Many Members in this debate have, rightly, concentrated on the harms to children. My hon. Friend the Member for Whitehaven and Workington (Josh MacAlister) somewhat stole my thunder by so eloquently drawing an analogy with smoking in the 1950s. I have truncated my speech accordingly, but the analogy is accurate: we are now at the stage where social media usage is analogous to smoking in the 1950s. Obvious harm is being done, but we are not yet at a stage where we can accurately quantify it, categorise it or come to a settled conclusion on how to deal with it.

Evidence continues to emerge around harmful content, disrupted sleep patterns, damage to the mental health of children, addictiveness and more, but we as a society, a Government, a Parliament and politicians do not yet know how to adequately deal with all of that. As a starting point, I support an increase in age restrictions, in line with the petition, but we need to learn more about the causes of the problems affecting our younger generations and find out how to prevent them for future generations. In addition to an increase in the age limit, I want stronger enforcement of age limits by Ofcom and through self-regulation by social media companies. We also need more high-quality, robust research to prove causality beyond any doubt.

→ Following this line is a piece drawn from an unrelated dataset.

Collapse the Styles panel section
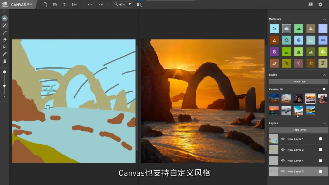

I finish with an aspect that has not been touched on in the debate. Last week in the House, I noted how there is increasingly a political element, where social media companies reflect the national interests of the host countries in which they are situated. There are national interest considerations for the UK in regulation of social media. We do not want foreign agents and foreign actors to influence our democratic process in relation to adults and we certainly do not want them to influence the formation of the politics of our children.